That is a very well put summary of the concept that "D&D should not be videogamey". Not because it's a bad thing per se (in fact many of us gamers also enjoy playing CRPGs or MMORPGs), but because to stay strong (or survive) it must be different.

The more it tries to emulate the features of a computerized game, the more the limitations of running the game "live" (i.e. with a DM) become evident, while at the same time the strengths of it (which a computer can never emulate) become less and less relevant. Going too far means that at a certain point there's less reasons to play a RPG that works like a CRPG, when you can play a CRPG that does its own things much better...
 


Glyfair

Explorer
Scott_Rouse said:
Did he say where did the sales data for the chart on the hobby games business came from?

No.
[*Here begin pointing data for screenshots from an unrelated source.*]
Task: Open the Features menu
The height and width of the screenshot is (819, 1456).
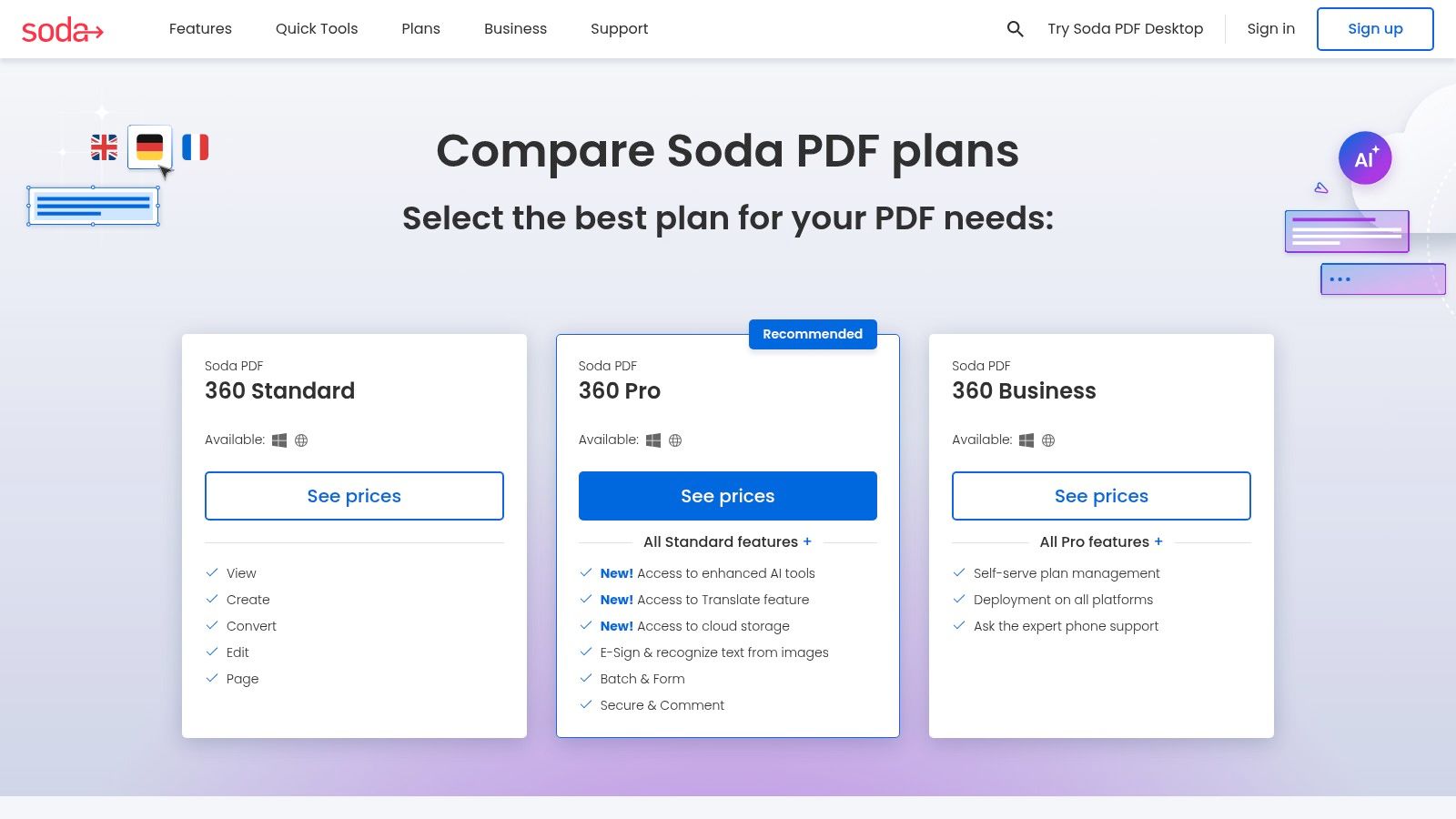Action: [200, 28]
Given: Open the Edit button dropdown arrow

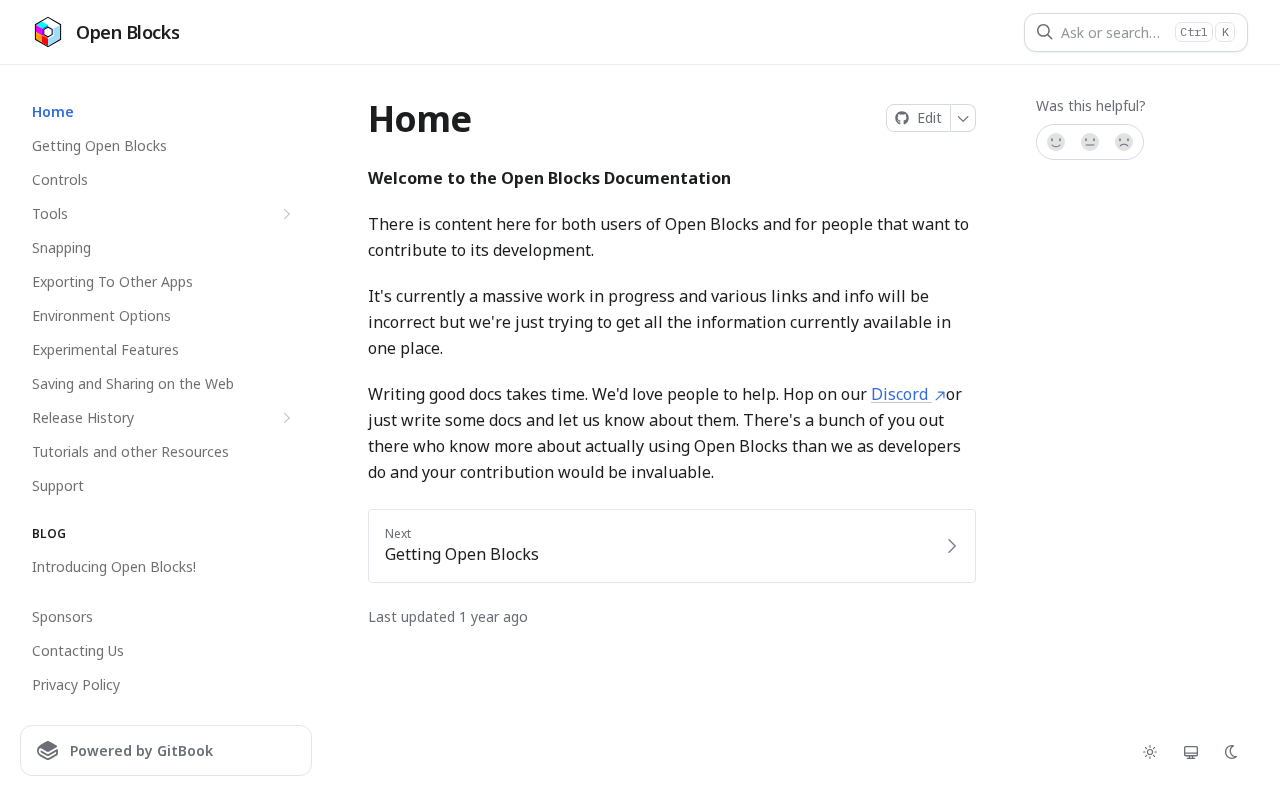Looking at the screenshot, I should (x=963, y=118).
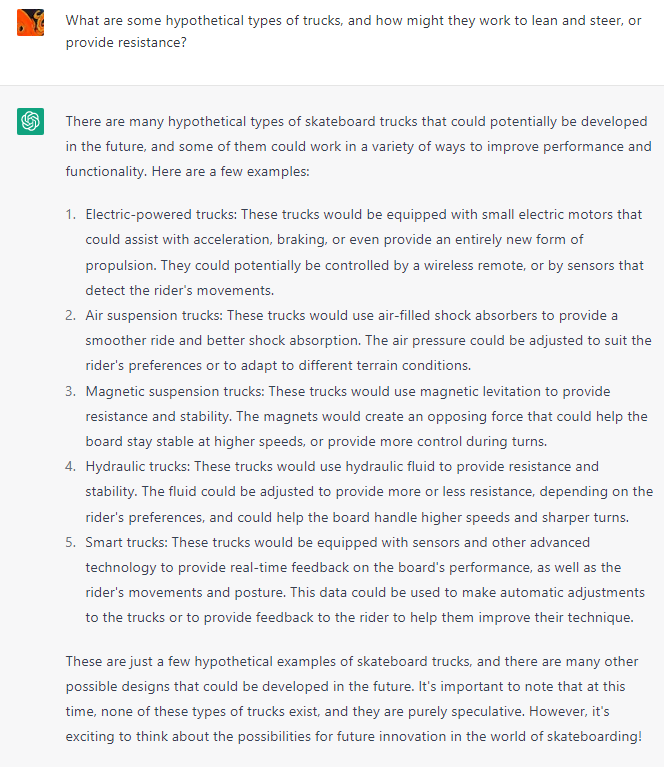Click list number 5 marker
The width and height of the screenshot is (664, 767).
[x=71, y=542]
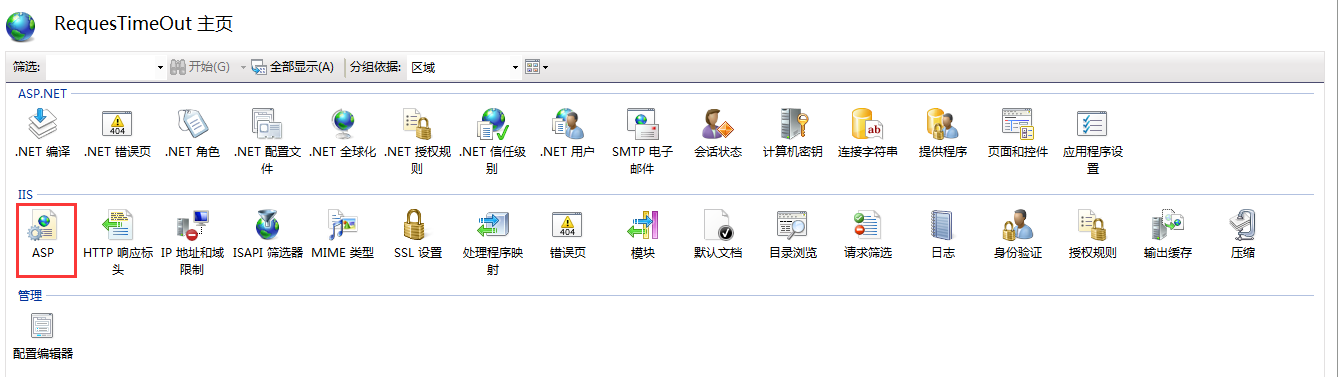This screenshot has height=377, width=1338.
Task: Click the 开始(G) filter button
Action: coord(200,67)
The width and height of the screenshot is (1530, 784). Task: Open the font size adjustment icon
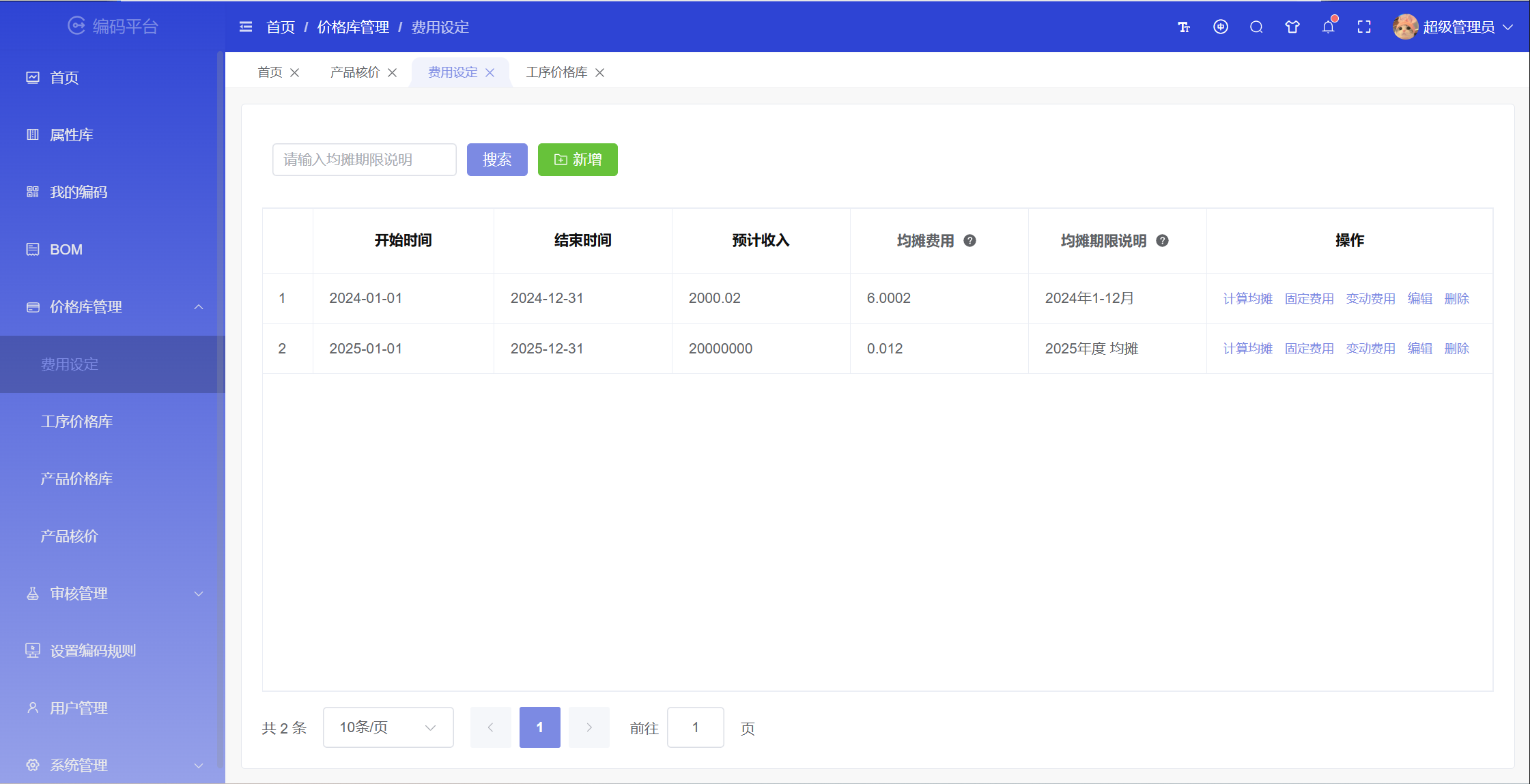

Just that he used it during a seminar.

He does credit the Daedalus Project with MMORPG chart he gives in the same post. The image is so small, it's hard to determine whether there is any tabletop information in that chart.
 


Treebore

First Post
An interesting topic, but I am separating myself from the "save the hobby" movement. The guys who make a living off of the hobby can worry about it.

I'll just worry about "my gaming" and supporting just the companies I like. If that helps keep the hobby alive, or even helps save it, great. If it doesn't, its not my livlihood. I have much more important, and up close and personal things, to worry about.
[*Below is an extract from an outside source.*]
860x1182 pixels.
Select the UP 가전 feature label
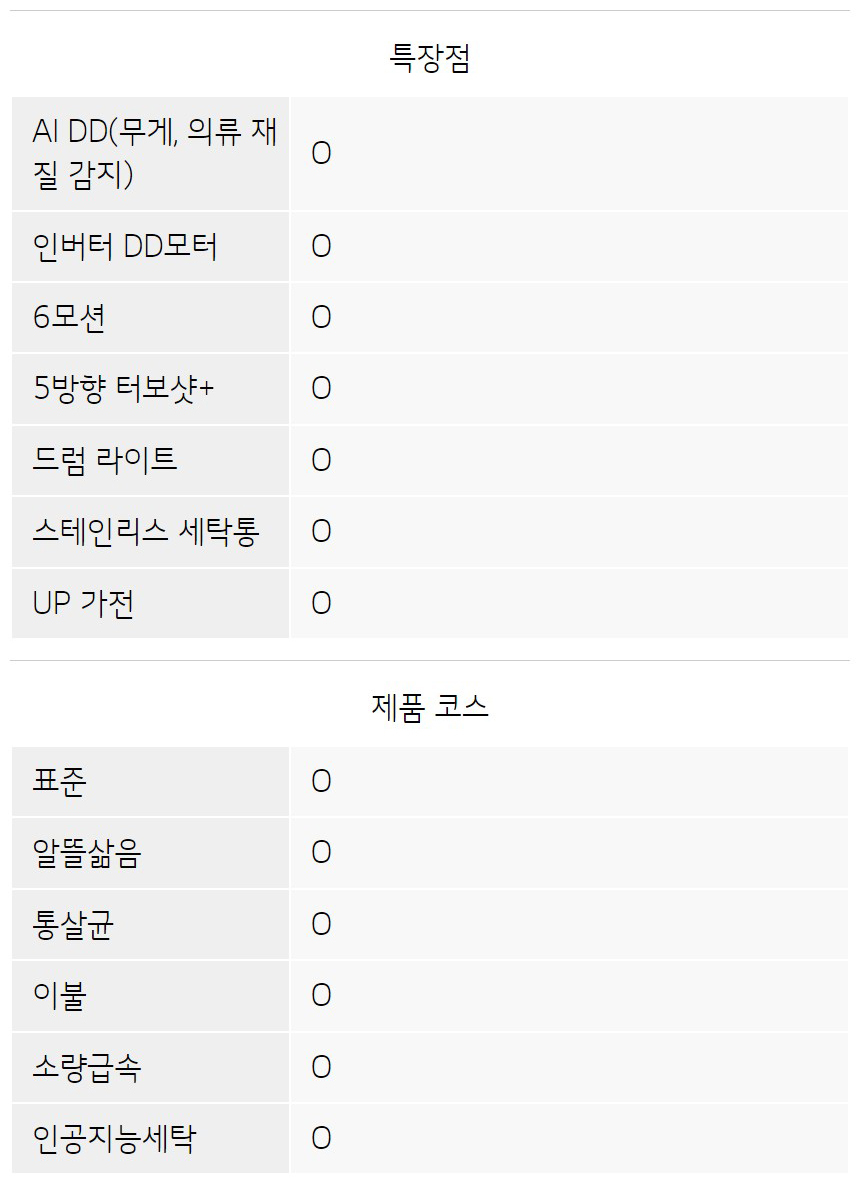click(x=84, y=603)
Still an interesting "exercise" to discuss. Plus I in no way hope that the hobby fails. Even if it fails I believe it will stay alive enough for me to keep finding games.

So I'll leave the worrying up to the people who have the resources, and direct concerns, and direct input, to effect how things are done.
 

trancejeremy

Adventurer
Maybe we just need a new name for it? Call it "Collective tabletop non-electronic blogging" or something full of popular buzzwords.
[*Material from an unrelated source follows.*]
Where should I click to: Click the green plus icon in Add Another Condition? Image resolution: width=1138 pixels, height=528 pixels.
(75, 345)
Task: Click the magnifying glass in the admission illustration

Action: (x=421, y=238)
Still, I think a lot of the stigma is not necessarily stuck to roleplaying, but D&D itself. For instance, D&D Tactics is due out for the PSP this week, and just about every review of it used the terms "nerd" or "geek" or some variant. Which you don't usually see when it's a conversion of some other p&p RPG (though not that there are many of those, these days).
 

Glyfair

Explorer
trancejeremy said:
Maybe we just need a new name for it? Call it "Collective tabletop non-electronic blogging" or something full of popular buzzwords.

Still, I think a lot of the stigma is not necessarily stuck to roleplaying, but D&D itself. For instance, D&D Tactics is due out for the PSP this week, and just about every review of it used the terms "nerd" or "geek" or some variant. Which you don't usually see when it's a conversion of some other p&p RPG (though not that there are many of those, these days).

I read an column in the local papers "young adult enterainment" section that mentioned D&D. The column was discussing "dating dealbreakers." No, she didn't directly list D&D as one of those. Instead, she listed something she said was "barely a step up from playing D&D."

Now, the section definitely goes for the "hip vibe," so that might be part of it. Then again, the main editor of the section is a regular at my regular comic book store.
 

Alnag

First Post
Well, is it just me, or Dancey suddenly make a 180° turn with...

... the worst thing we could do is spend time & resources trying to make a digital environment to virtualize the tabletop experience...

I have a feeling, he was proponent of virtualization and tools such as e-tools and their better version based on some game engine (Arcanum was it?).